--- Aim ---
In the items below, count the lines that contain the string "screenshot", where case must match. Reply with the number alone.

--- Dataset rows ---
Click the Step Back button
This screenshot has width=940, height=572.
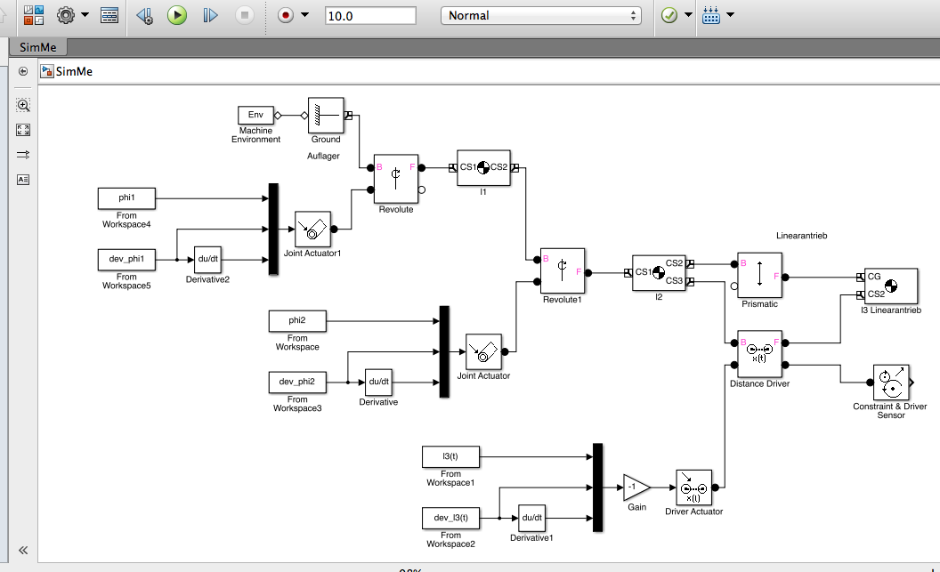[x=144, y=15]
...
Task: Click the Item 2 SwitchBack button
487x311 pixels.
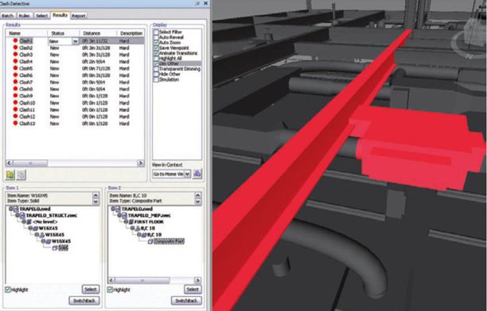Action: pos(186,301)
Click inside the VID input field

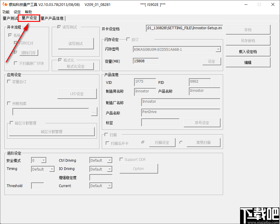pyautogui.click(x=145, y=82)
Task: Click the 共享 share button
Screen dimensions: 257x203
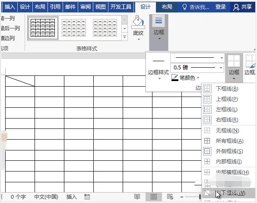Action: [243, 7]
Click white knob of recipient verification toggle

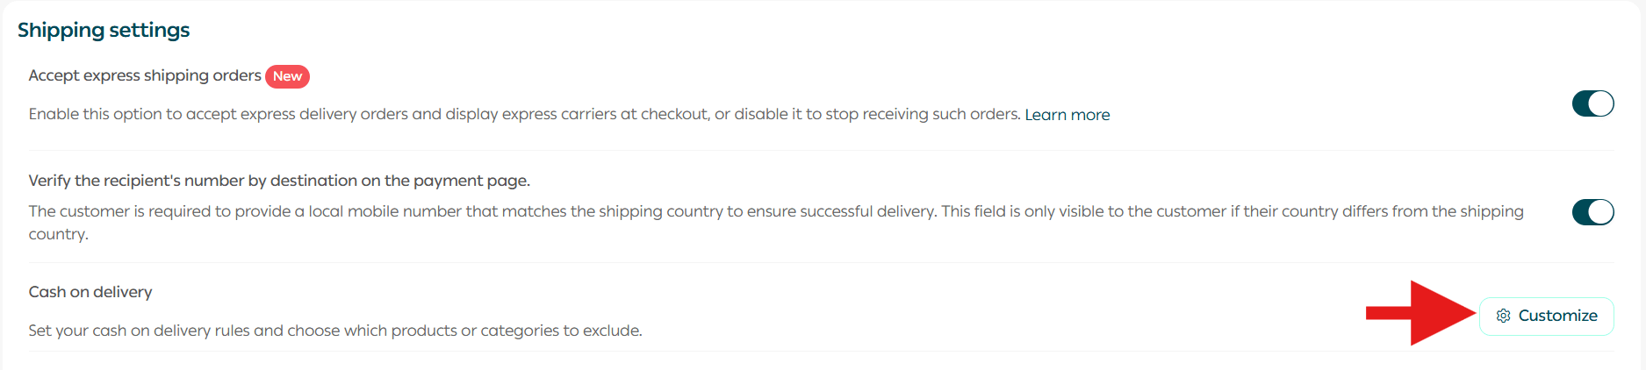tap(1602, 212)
* * *
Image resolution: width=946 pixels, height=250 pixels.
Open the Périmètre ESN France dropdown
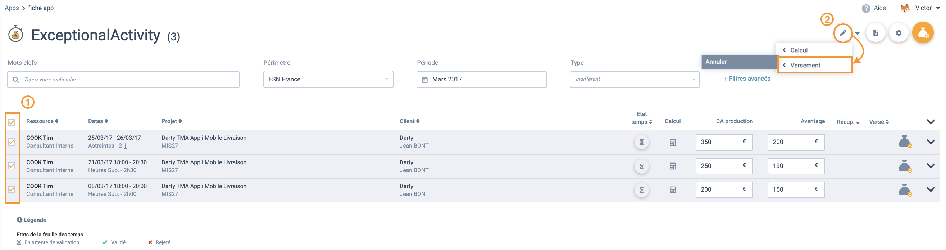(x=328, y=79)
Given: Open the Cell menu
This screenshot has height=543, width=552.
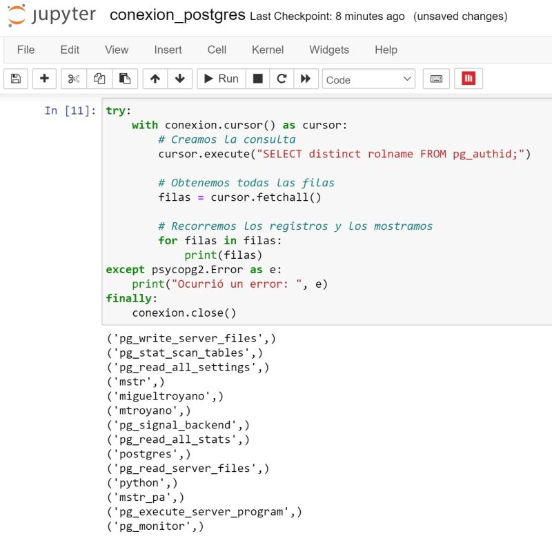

--- Result of this task ---
2